Me peino. El espejo devuelve la imagen de un hombre solitario, los hombres solitarios tienen diferente aspecto de los comprometidos, las mujeres jamás miran a los eremitas, únicamente las putas que por un poco de ron barato abren las piernas en cualquier matorral; un hombre que desecha el intento de recomenzar, de ser persona, como dicen unos versos escritos en cualquiera de esas noches de soledad ya sea sábado, domingo, lunes o cualquier día: ...Mi soledad y yo compartimos almohada/ insomnio/ amaneceres./ Siempre un pretexto para liar desafíos/ derrotas/ añoranzas./ Jamás una porfía.../ Mi soledad y yo somos simplemente uno/ sin ángeles ni demonios/ sin lujos ni limosnas/ sin luces ni sombras/ sin versos ni profetas...

A través de la ventana observo a los niños que juegan descalzos sin importarles la hora, pues sus madres los lanzan a la calle hasta casi entrada la media noche, unas para realizar los quehaceres hogareños, otras para entregarse a cualquier tipejo que les deje unos billetes para comprar comida, ropa y zapatos, y los niños puedan asistir al colegio como Dios manda; niños que ignoran hasta el nombre de sus padres, o que hace mucho tiempo no ven —reos, emigrantes, o simplemente divorciados—, niños de todos los colores. El vagabundeo y la prostitución no tienen raza, edad, lugar fijo, ni siquiera posición social.

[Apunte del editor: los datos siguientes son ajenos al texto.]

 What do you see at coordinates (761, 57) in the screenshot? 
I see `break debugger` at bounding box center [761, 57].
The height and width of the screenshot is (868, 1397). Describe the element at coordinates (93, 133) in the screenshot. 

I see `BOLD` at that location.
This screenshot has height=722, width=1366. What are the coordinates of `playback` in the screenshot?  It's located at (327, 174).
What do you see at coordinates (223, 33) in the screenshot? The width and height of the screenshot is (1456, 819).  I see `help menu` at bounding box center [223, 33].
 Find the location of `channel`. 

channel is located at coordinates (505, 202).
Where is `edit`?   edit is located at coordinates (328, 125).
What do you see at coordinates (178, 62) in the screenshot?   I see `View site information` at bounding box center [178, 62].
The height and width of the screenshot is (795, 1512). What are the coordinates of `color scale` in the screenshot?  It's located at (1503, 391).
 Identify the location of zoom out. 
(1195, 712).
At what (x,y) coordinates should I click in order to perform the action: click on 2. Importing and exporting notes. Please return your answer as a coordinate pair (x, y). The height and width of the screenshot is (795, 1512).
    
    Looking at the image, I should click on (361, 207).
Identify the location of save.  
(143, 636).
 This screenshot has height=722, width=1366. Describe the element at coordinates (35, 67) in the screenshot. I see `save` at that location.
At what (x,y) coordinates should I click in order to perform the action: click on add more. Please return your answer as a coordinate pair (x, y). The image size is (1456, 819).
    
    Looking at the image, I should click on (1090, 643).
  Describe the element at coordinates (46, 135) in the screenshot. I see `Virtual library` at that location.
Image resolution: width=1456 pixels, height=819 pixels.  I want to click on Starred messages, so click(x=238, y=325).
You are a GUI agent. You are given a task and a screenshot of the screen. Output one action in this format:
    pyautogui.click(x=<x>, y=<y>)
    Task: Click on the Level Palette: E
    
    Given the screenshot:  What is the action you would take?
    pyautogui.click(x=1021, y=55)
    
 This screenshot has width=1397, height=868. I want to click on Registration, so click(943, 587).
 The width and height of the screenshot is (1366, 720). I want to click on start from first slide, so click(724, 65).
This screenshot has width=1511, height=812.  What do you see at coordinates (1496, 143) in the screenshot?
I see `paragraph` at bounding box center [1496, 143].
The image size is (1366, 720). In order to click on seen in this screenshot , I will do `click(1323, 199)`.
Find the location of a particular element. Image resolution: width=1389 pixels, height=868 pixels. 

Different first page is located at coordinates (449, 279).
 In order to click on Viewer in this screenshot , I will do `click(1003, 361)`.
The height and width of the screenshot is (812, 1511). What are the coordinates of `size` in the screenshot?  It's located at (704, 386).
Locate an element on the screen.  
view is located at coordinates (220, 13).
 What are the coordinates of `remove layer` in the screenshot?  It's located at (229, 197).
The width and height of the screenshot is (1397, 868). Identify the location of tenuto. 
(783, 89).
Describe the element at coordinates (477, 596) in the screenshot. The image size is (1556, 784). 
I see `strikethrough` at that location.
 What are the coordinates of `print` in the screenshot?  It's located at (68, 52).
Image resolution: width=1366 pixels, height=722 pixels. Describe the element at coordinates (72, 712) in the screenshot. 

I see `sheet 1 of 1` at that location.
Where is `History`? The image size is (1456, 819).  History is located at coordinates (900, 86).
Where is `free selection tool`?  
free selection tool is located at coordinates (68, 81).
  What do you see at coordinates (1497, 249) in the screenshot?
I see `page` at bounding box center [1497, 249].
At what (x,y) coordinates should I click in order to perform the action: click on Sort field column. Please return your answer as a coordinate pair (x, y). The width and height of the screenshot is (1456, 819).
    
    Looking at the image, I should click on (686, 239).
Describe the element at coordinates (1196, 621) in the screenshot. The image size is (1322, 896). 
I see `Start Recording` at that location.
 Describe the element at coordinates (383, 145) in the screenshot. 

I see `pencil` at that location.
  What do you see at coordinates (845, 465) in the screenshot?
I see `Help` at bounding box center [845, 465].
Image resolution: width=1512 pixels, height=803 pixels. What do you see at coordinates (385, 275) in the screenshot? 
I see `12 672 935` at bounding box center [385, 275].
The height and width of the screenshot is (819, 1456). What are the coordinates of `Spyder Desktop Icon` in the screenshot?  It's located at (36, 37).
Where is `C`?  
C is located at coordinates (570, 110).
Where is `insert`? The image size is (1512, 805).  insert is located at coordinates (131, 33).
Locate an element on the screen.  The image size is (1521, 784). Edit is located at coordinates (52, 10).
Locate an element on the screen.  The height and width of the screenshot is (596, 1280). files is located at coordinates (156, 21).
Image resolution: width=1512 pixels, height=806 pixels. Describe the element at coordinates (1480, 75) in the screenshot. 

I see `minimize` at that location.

Enciendo un cigarro. Exhalo el humo y lo expulso lentamente, solo fumo cuando estoy nervioso o más inquieto que de costumbre.

En noches de sábado suelo fumar dos o tres cigarrillos. En noches de sábado mis neuronas remontan tiempo y espacio, vierto placeres y nostalgias en vientres ajenos; raras veces sufro pesadillas o insomnio, el sexo y el alcohol me sentencian al reposo.

El sol del domingo casi siempre me despierta con deseos de vivir, pero me niego a abandonar la cama. Transcurren las horas sin pensar en comer. Soñar es más importante que vivir. Rememorar el pasado es más imprescindible que comer, incluso más que discar el número telefónico de la hembra de anoche con el afán de repetir la orgía.